Sur le style, en revanche, je vais faire mon quart d’heure de chipoteur irritant (commentaire qui n’engage que moi peut-être, mais que je livre à votre réflexion. Je vais dire tout cela avec bienveillance, hein…). A mon sens, parler « oral » est un piège. Voire –et sauf le respect que je dois à Ptiteco-, c’est une facilité, sinon une paresse. Parlé « oralisé » est très difficile pour que ça sonne juste : cela paraît être soit trop calculé et donc visible, ou est incompris et pris pour relâché. Cela dessert clairement l’auteur. Eliminer les négations, juxtaposer les propositions (je me suis permis à la mise en page de mettre ici et là des points et majuscules plutôt que laisser l’enfilage de phrases à la suite après virgules, —mais je n’ai pas osé intervenir partout), inverser les membres de la phrase ne suffit pas à faire effet. Evidemment à l’écriture, ça coule vite, et on est dans la grâce. Le lecteur, lui, est peut-être moins à l’aise à la lecture.
Ecrire « oralisé » est un exercice extrêmement difficile. N’y arrivent que ceux qui ne savent pas écrire du tout –et alors on sera quasiment dans le verbatim « nettoyé » (il se dégage quelque chose de leur « musique en propre ») – ou chez les surdoués de l’écriture.

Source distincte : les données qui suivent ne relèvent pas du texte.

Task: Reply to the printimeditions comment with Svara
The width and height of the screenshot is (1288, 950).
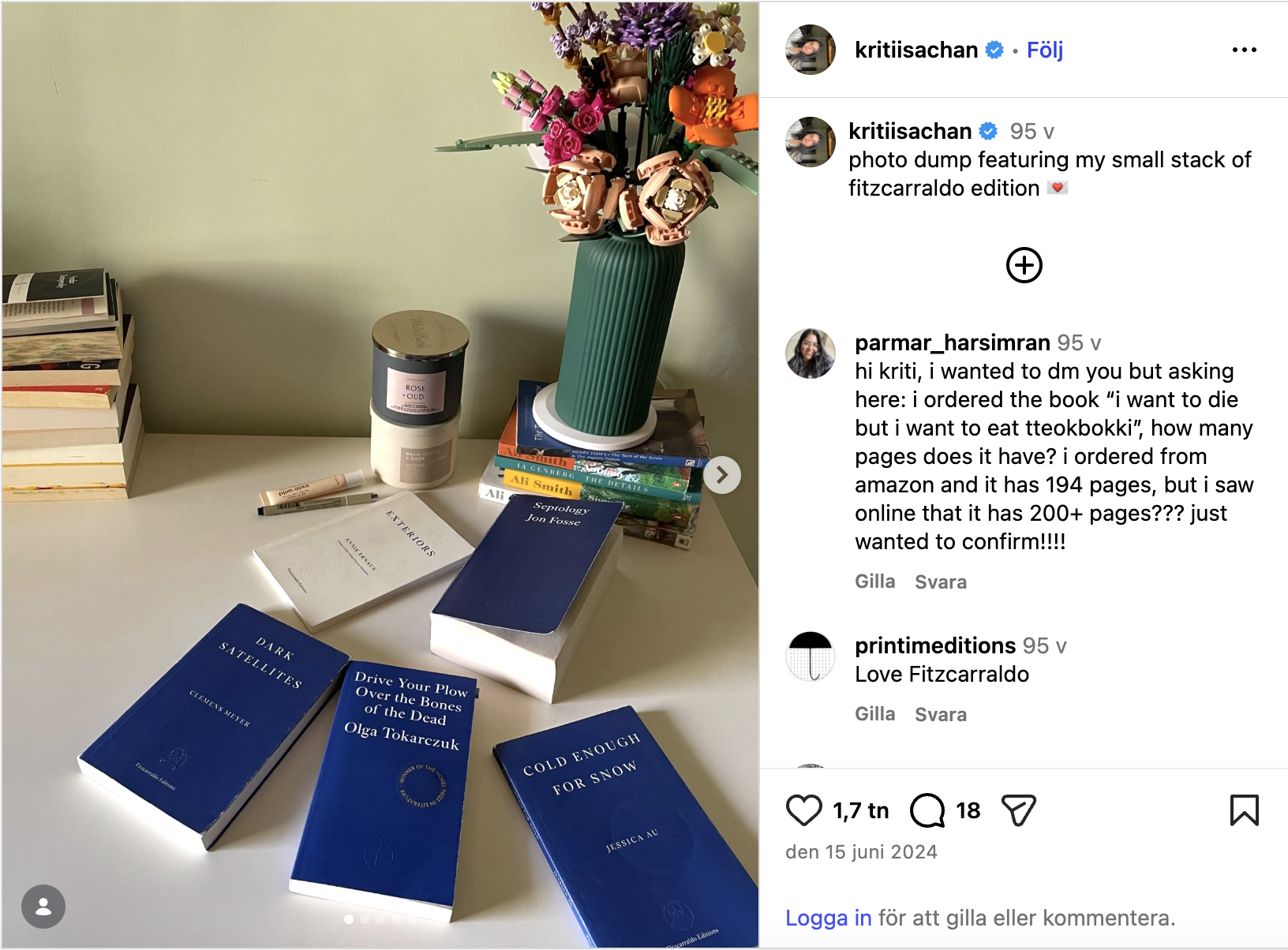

Le piège est ainsi le même avec le « parler enfant ». Cela mérite un talent particulier d’écriture. Je pense à « Quand j’avais 5 ans, je m’ai tué » d’Howard Buten. La traduction française a dû demander un tour de force au traducteur pour que cela passe si magistralement, et si naturellement, en français. J’ai lu ainsi des auteurs illustres qui se sont plantés avec ce procédé de l’écriture oralisée mimant un parler banlieue par exemple (tel Thierry Jonquet dans certaines nouvelles) : désolé, ça sonne faux.
Comment procéder, alors ? A mon humble avis : écrire normalement. Remettre les négations, placer les propositions de phrases dans le bon ordre (des dialogues littéraires ou de cinéma, des citations de journalisme, ne sont jamais comme ils sont « dits ». Prenez le corpus d’une discussion : si vous deviez le retranscrire exactement, ce serait quasiment incompréhensible. Il y a toujours le sous-texte, les silences, le langage non verbal qui fait que l’on ne finit pas ses phrases… L’oral est toujours réécrit), ne pas juxtaposer les propositions… L’astuce consiste plutôt à employer des métaphores populaires, des mots décalés et saupoudrés, des naïvetés, une tournure incongrue…
Bref, à moins vraiment d’avoir un vrai talent célinien, ou de venir du fond du 9-3, parler oralisé… est casse-binette. Enfin, j’dis ça, j’dis rien, et p’têt qu’on est est pas obligé d’être d’accord avec moé. Mais tout ça n’enlève rien à la qualité de ce texte qui se lit tout de même avec grand plaisir (mais ça serait mieux si… ok, ok, bon j’arrête). Votre avis ?
J’ai adoré !!! ( Beh oui, je mets 3 points d’exclamation parce que…j’ai adoré ;b )
Je me suis assise dans un coin des coulisses, faite toute petite…j’y étais. Et au final, je suis allée m’installer dans le public, au premier rang pour applaudir votre victoire. Bravo !
Il y a une phrase qui m’a touchée , l’annonce d’un évènement essentiel , en toute pudeur : « Michel s’est éteint l’an dernier. » Chantal va apprivoiser sa solitude, en faire un nouveau chemin et on voit où ça l’a menée.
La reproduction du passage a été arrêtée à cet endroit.